At second minute, my eyes felt a little wattery and blurry, with some blotchy, almost scintilation to my vision. Tingling was gone or not noticeable. I was a little more dizzy, but could control it with proper breathing. I was tense, and couldn't do another crossword. I'm not good at crosswords, don't do them, and got lost. I didn't think to shift to the math problems. I was at 68%. Observer reported that my breathing rate increased.

At minute 3, I didn't/couldn't record my O2 saturation, and was confused. I picked up the mask, but wasn't sure if I should put it on. I could still process sensory input just fine, but complex tasks were out. Observer said my breathing was deeper.

At minute 4, or 4 seconds prior to it, I put on the mask. Dizziness went away within seconds, and I recorded 96% and 95bpm, though I wasn't with it enough to record O2 levels prior to putting on the mask.

I got confused about my times, because I initially started my tach, instead of stopwatch, and it was counting down from 7:35. Oops.

For the 18kft test, lights were dimmed. My bright light vision is 20/20, or thereabouts, though the font was too thick and the letters bled a bit. In the dim light, my vision was 20/50. Pulling off the mask for minor hypoxia (TUC is ~30m at 18kft unless you live in the mountains) lead to colors dimming a little in the first minute. Red/orange greying a little and closing in on similar color. Also, blue/green closed in on similar color. Some swimmies in the first 2 minutes, but adjusting breathing mostly fixed that.
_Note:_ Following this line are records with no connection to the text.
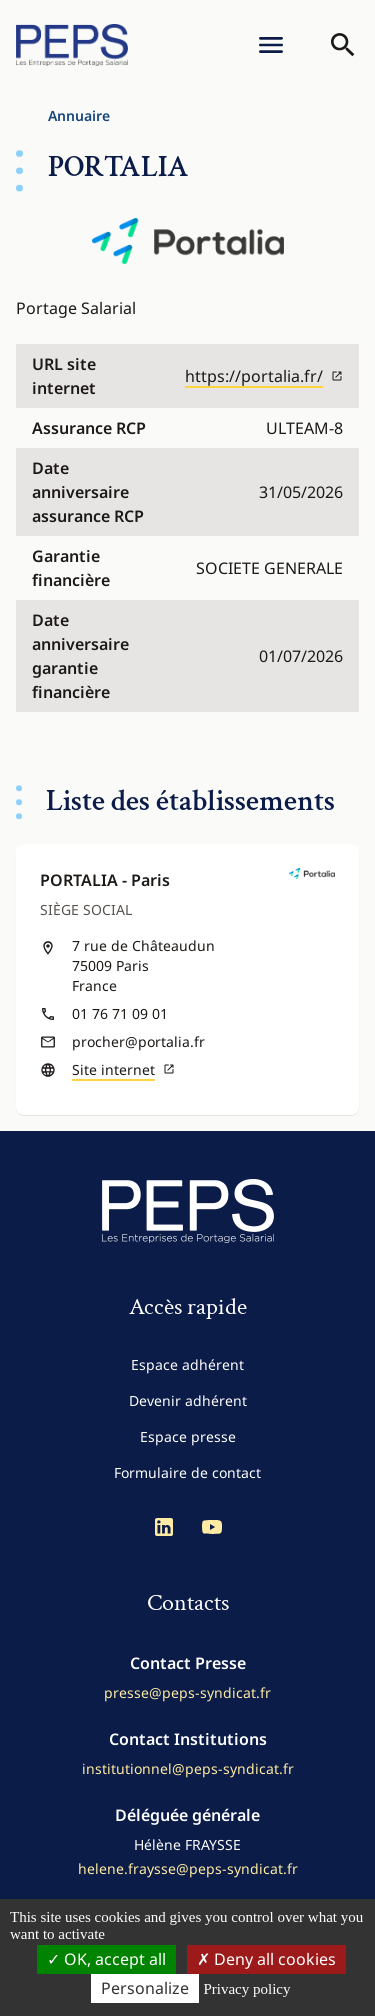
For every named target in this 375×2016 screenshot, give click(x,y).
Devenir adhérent (188, 1400)
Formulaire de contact (187, 1472)
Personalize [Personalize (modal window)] (145, 1988)
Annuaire (79, 115)
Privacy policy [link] (246, 1989)
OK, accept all (106, 1959)
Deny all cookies (266, 1959)
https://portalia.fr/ (264, 376)
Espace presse (188, 1436)
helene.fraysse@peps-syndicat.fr (188, 1868)
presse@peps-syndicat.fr (187, 1692)
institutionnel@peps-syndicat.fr (188, 1768)
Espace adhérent (187, 1364)
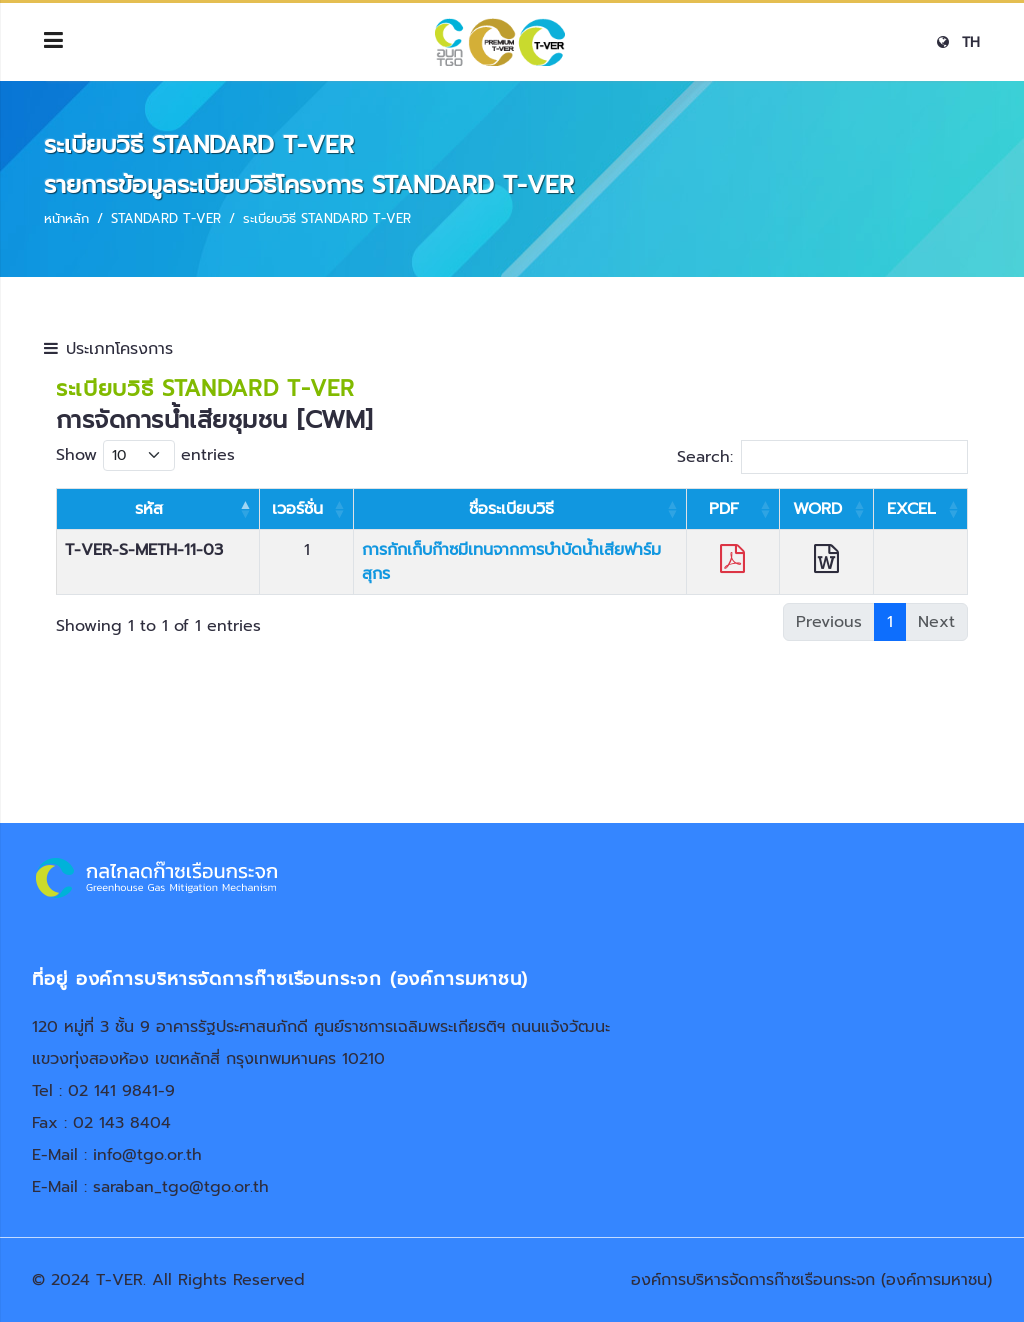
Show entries (145, 455)
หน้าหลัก (66, 218)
I didn't lose any text, and didn't lose 20/50 status after 4 mins. Handwriting was a little poor. Generally less details observed. Putting the mask on gave the color back within 30 seconds, reduced tension and heart-rate, and otherwise wasn't overly noticeable.

We were told to expect possible post-chamber ear blocks, and fatigue from negative nitrogen balance, which would lead to some toxins being released. This all seems to be true, but nothing major.